The coronavirus pandemic exacerbates existing situations of hunger. The primary drivers of hunger are conflicts, climate change and economic crisis. About half of the cases of acute food insecurity resulted from conflicts, another half of which are in the Middle East and Asia. Acute cases include Yemen, Syria and Sudan. In Yemen alone, more than 17 million people are in need of humanitarian food assistance. According to figures from 2019, 61 percent of South Sudan’s population faces acute hunger.
The impact of conflict does not end when the fighting stops, as landmines and unexploded ordnance render large tracts of land unusable. Feeding an ever-growing global refugee and displaced population of about 70 million is another challenge. COVID-19 could even drive further conflict, as groups vie for declining resources. Peacekeeping operations will be under further strain.

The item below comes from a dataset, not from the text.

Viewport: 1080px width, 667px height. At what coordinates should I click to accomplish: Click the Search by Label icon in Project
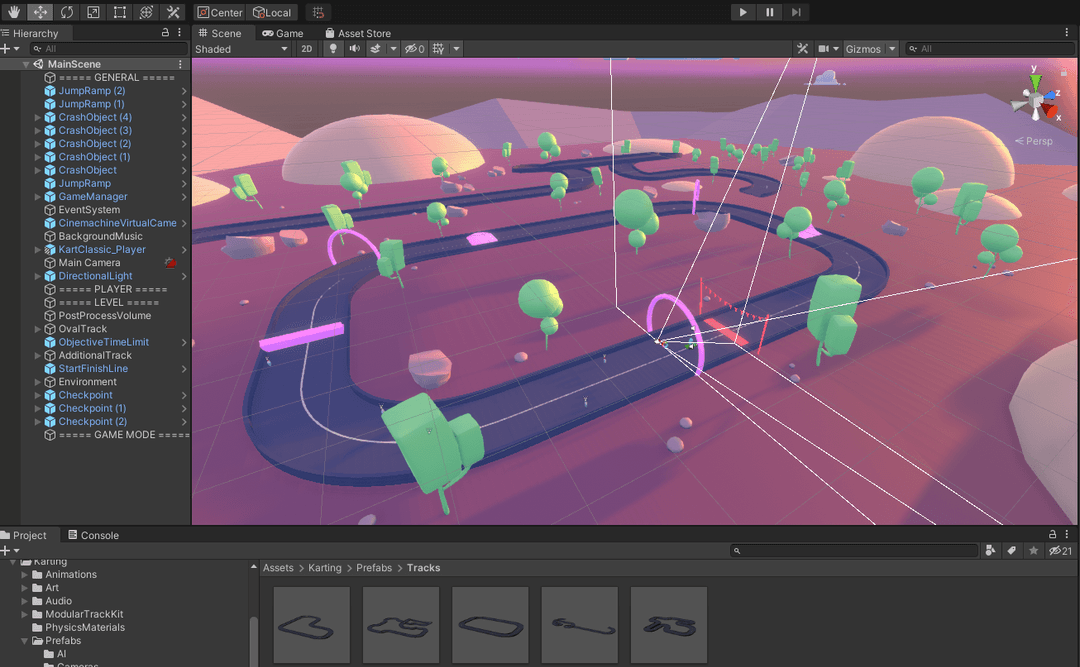pos(1011,551)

Weather-related events such as droughts are for the next-biggest driver of hunger. And droughts and flooding are becoming more severe as a consequence of climate change.
Economic crises are on the rise. Food prices are increasing, not least in countries where the currency is depreciating drastically against the dollar, such as the Democratic Republic of the Congo, Syria or Yemen. Remittances to poorer societies are also declining, while low oil prices are hitting economies such as Nigeria’s, where the continuing conflict with Boko Haram has already led to the internal displacement of 2.5 million people.

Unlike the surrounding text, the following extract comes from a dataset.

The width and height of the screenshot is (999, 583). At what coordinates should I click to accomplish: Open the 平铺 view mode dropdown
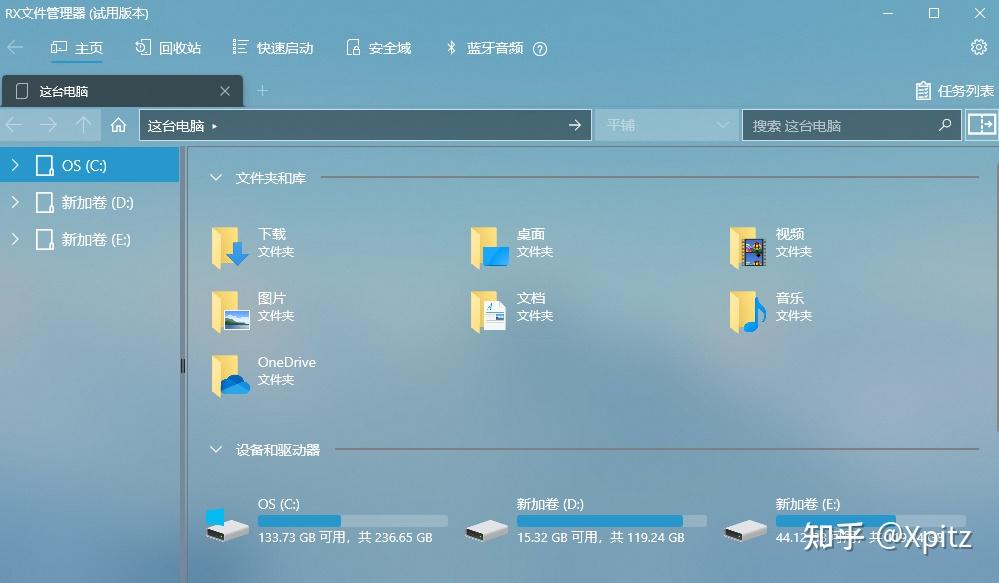tap(666, 124)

Humanitarian aid has to rise to cope with this threat. However, the costs of delivering this aid have increased, as sourcing supplies is becoming harder. Major donor countries will likely divert resources from overseas development and humanitarian projects to fighting the pandemic.
Zero hunger is the second of the UN’s Sustainable Development Goals. This worthy target, which has a target of 2030, aims “to end hunger, achieve food security, improve nutrition and promote sustainable agriculture.” It is the priority of the WFP, but will it achieve this?
Major donor countries will likely divert resources from overseas development and humanitarian projects to fighting the pandemic.
The amazing and positive thing is that we can actually feed the planet. The UN’s Food and Agriculture Organization stated in 2015 that there are 216 million fewer hungry people in the world than in 1990-92, despite a 1.9 billion increase in the world’s population. Sadly, some of this extra capacity has come from destroying huge tracts of vital rainforest. Consider that about a third of the food humans produce is lost or wasted — a loss to the global economy of a paltry $1 trillion every year. Famine is no longer some one-off disaster that devastates communities, but is typically a result of human failure or conflict. Syria, Yemen and South Sudan are all man-made famines.
As ever, it is a question of political will — a commodity also at famine levels. UN Secretary-General Antonio Guterres was spot-on when he said: “We have the tools and the knowhow. What we need is political will and sustained commitment by leaders and nations.” The question is, while distracted domestically, will the richer nations have the will and wherewithal to prevent a disaster among the poorest? After all, it would not be a great look, as Americans and Europeans battle over toilet rolls in supermarket aisles, to see millions of children dying of famine.